*** Source information Section Begins ***

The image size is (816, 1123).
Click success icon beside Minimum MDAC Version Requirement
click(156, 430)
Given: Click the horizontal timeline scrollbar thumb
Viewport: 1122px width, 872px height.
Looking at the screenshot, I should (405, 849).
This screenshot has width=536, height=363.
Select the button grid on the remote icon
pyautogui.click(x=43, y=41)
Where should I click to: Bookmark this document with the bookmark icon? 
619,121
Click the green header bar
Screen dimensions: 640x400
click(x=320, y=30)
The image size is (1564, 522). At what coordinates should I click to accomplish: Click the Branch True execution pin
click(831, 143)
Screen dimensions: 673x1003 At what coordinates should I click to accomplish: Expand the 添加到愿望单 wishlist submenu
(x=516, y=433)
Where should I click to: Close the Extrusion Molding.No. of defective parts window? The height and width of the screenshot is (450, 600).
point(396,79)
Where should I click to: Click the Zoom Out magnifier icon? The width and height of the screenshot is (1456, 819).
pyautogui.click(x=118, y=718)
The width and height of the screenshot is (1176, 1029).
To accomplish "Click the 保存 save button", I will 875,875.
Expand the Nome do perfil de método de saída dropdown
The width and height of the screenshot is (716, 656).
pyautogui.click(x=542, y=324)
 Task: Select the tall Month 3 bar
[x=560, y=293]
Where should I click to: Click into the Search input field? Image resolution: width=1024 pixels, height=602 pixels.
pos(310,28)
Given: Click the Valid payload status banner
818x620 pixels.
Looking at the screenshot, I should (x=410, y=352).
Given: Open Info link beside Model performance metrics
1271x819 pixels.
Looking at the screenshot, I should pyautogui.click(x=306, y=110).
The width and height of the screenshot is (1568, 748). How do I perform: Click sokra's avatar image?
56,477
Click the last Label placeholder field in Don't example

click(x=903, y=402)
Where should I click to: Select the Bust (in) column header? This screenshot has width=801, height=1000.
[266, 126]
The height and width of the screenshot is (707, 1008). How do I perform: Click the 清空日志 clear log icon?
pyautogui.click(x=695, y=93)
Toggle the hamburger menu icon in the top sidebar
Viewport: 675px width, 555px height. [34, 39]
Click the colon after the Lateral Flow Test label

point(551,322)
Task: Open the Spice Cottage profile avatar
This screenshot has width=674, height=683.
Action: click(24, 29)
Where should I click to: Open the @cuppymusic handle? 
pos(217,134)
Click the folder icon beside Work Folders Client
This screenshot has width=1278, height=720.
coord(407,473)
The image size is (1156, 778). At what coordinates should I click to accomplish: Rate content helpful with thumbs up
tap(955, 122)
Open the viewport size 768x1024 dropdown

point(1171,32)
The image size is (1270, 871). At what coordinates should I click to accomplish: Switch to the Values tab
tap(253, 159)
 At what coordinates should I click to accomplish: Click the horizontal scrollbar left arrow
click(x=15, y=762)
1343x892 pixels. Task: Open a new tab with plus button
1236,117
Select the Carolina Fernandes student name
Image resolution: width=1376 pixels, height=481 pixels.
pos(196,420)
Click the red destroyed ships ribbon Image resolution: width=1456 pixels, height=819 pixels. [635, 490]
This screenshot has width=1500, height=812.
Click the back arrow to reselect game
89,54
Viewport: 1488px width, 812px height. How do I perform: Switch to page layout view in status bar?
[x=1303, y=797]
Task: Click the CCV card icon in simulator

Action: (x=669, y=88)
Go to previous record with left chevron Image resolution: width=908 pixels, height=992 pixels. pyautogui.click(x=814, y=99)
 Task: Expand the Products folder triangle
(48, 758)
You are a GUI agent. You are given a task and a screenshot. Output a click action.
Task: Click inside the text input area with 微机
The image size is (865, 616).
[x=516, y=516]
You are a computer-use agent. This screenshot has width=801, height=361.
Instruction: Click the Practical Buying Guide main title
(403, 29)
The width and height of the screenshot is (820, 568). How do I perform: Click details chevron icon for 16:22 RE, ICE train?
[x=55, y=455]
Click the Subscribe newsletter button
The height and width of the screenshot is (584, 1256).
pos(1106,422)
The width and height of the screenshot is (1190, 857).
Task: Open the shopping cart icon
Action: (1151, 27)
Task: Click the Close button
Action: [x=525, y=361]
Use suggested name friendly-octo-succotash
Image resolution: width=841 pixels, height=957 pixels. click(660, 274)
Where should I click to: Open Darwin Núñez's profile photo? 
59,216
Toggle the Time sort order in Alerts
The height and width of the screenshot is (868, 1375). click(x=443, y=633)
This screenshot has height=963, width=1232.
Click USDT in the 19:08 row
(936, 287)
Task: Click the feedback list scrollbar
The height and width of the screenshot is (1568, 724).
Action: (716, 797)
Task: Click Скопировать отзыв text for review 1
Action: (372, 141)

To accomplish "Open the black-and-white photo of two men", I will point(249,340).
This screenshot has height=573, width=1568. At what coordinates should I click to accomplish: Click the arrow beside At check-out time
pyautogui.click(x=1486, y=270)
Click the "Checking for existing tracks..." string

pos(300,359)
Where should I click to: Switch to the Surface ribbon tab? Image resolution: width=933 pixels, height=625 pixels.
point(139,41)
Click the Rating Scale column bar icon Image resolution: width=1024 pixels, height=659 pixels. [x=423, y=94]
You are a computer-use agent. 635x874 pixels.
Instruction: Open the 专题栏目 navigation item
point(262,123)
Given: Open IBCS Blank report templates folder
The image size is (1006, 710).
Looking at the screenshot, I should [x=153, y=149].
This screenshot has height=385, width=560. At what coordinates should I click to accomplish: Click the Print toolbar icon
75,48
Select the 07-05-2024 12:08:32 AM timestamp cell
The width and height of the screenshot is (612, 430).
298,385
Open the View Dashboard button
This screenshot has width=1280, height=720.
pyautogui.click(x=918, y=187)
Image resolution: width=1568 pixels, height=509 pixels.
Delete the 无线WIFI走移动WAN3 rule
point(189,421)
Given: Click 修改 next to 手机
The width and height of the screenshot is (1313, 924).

*** Source information Section Ends ***

■ Task to complete
The records above need to be returned in full, with nothing altered.

■ Exercise result
The image size is (816, 1123).
Click success icon beside Minimum MDAC Version Requirement
click(156, 430)
Given: Click the horizontal timeline scrollbar thumb
Viewport: 1122px width, 872px height.
Looking at the screenshot, I should (405, 849).
This screenshot has width=536, height=363.
Select the button grid on the remote icon
pyautogui.click(x=43, y=41)
Where should I click to: Bookmark this document with the bookmark icon? 
619,121
Click the green header bar
Screen dimensions: 640x400
click(x=320, y=30)
The image size is (1564, 522). At what coordinates should I click to accomplish: Click the Branch True execution pin
click(831, 143)
Screen dimensions: 673x1003 At what coordinates should I click to accomplish: Expand the 添加到愿望单 wishlist submenu
(x=516, y=433)
Where should I click to: Close the Extrusion Molding.No. of defective parts window? The height and width of the screenshot is (450, 600).
point(396,79)
Where should I click to: Click the Zoom Out magnifier icon? The width and height of the screenshot is (1456, 819).
pyautogui.click(x=118, y=718)
The width and height of the screenshot is (1176, 1029).
To accomplish "Click the 保存 save button", I will 875,875.
Expand the Nome do perfil de método de saída dropdown
The width and height of the screenshot is (716, 656).
pyautogui.click(x=542, y=324)
 Task: Select the tall Month 3 bar
[x=560, y=293]
Where should I click to: Click into the Search input field? Image resolution: width=1024 pixels, height=602 pixels.
pos(310,28)
Given: Click the Valid payload status banner
818x620 pixels.
Looking at the screenshot, I should (x=410, y=352).
Given: Open Info link beside Model performance metrics
1271x819 pixels.
Looking at the screenshot, I should pyautogui.click(x=306, y=110).
The width and height of the screenshot is (1568, 748). How do I perform: Click sokra's avatar image?
56,477
Click the last Label placeholder field in Don't example

click(x=903, y=402)
Where should I click to: Select the Bust (in) column header? This screenshot has width=801, height=1000.
[266, 126]
The height and width of the screenshot is (707, 1008). How do I perform: Click the 清空日志 clear log icon?
pyautogui.click(x=695, y=93)
Toggle the hamburger menu icon in the top sidebar
Viewport: 675px width, 555px height. [34, 39]
Click the colon after the Lateral Flow Test label

point(551,322)
Task: Open the Spice Cottage profile avatar
This screenshot has width=674, height=683.
Action: click(24, 29)
Where should I click to: Open the @cuppymusic handle? 
pos(217,134)
Click the folder icon beside Work Folders Client
This screenshot has width=1278, height=720.
coord(407,473)
The image size is (1156, 778). At what coordinates should I click to accomplish: Rate content helpful with thumbs up
tap(955, 122)
Open the viewport size 768x1024 dropdown

point(1171,32)
The image size is (1270, 871). At what coordinates should I click to accomplish: Switch to the Values tab
tap(253, 159)
 At what coordinates should I click to accomplish: Click the horizontal scrollbar left arrow
click(x=15, y=762)
1343x892 pixels. Task: Open a new tab with plus button
1236,117
Select the Carolina Fernandes student name
Image resolution: width=1376 pixels, height=481 pixels.
pos(196,420)
Click the red destroyed ships ribbon Image resolution: width=1456 pixels, height=819 pixels. [635, 490]
This screenshot has width=1500, height=812.
Click the back arrow to reselect game
89,54
Viewport: 1488px width, 812px height. How do I perform: Switch to page layout view in status bar?
[x=1303, y=797]
Task: Click the CCV card icon in simulator

Action: (x=669, y=88)
Go to previous record with left chevron Image resolution: width=908 pixels, height=992 pixels. pyautogui.click(x=814, y=99)
 Task: Expand the Products folder triangle
(48, 758)
You are a GUI agent. You are given a task and a screenshot. Output a click action.
Task: Click inside the text input area with 微机
The image size is (865, 616).
[x=516, y=516]
You are a computer-use agent. This screenshot has width=801, height=361.
Instruction: Click the Practical Buying Guide main title
(403, 29)
The width and height of the screenshot is (820, 568). How do I perform: Click details chevron icon for 16:22 RE, ICE train?
[x=55, y=455]
Click the Subscribe newsletter button
The height and width of the screenshot is (584, 1256).
pos(1106,422)
The width and height of the screenshot is (1190, 857).
Task: Open the shopping cart icon
Action: (1151, 27)
Task: Click the Close button
Action: [x=525, y=361]
Use suggested name friendly-octo-succotash
Image resolution: width=841 pixels, height=957 pixels. click(660, 274)
Where should I click to: Open Darwin Núñez's profile photo? 
59,216
Toggle the Time sort order in Alerts
The height and width of the screenshot is (868, 1375). click(x=443, y=633)
This screenshot has height=963, width=1232.
Click USDT in the 19:08 row
(936, 287)
Task: Click the feedback list scrollbar
The height and width of the screenshot is (1568, 724).
Action: (716, 797)
Task: Click Скопировать отзыв text for review 1
Action: (372, 141)

To accomplish "Open the black-and-white photo of two men", I will point(249,340).
This screenshot has height=573, width=1568. At what coordinates should I click to accomplish: Click the arrow beside At check-out time
pyautogui.click(x=1486, y=270)
Click the "Checking for existing tracks..." string

pos(300,359)
Where should I click to: Switch to the Surface ribbon tab? Image resolution: width=933 pixels, height=625 pixels.
point(139,41)
Click the Rating Scale column bar icon Image resolution: width=1024 pixels, height=659 pixels. [x=423, y=94]
You are a computer-use agent. 635x874 pixels.
Instruction: Open the 专题栏目 navigation item
point(262,123)
Given: Open IBCS Blank report templates folder
The image size is (1006, 710).
Looking at the screenshot, I should [x=153, y=149].
This screenshot has height=385, width=560. At what coordinates should I click to accomplish: Click the Print toolbar icon
75,48
Select the 07-05-2024 12:08:32 AM timestamp cell
The width and height of the screenshot is (612, 430).
298,385
Open the View Dashboard button
This screenshot has width=1280, height=720.
pyautogui.click(x=918, y=187)
Image resolution: width=1568 pixels, height=509 pixels.
Delete the 无线WIFI走移动WAN3 rule
point(189,421)
Given: Click 修改 next to 手机
The width and height of the screenshot is (1313, 924).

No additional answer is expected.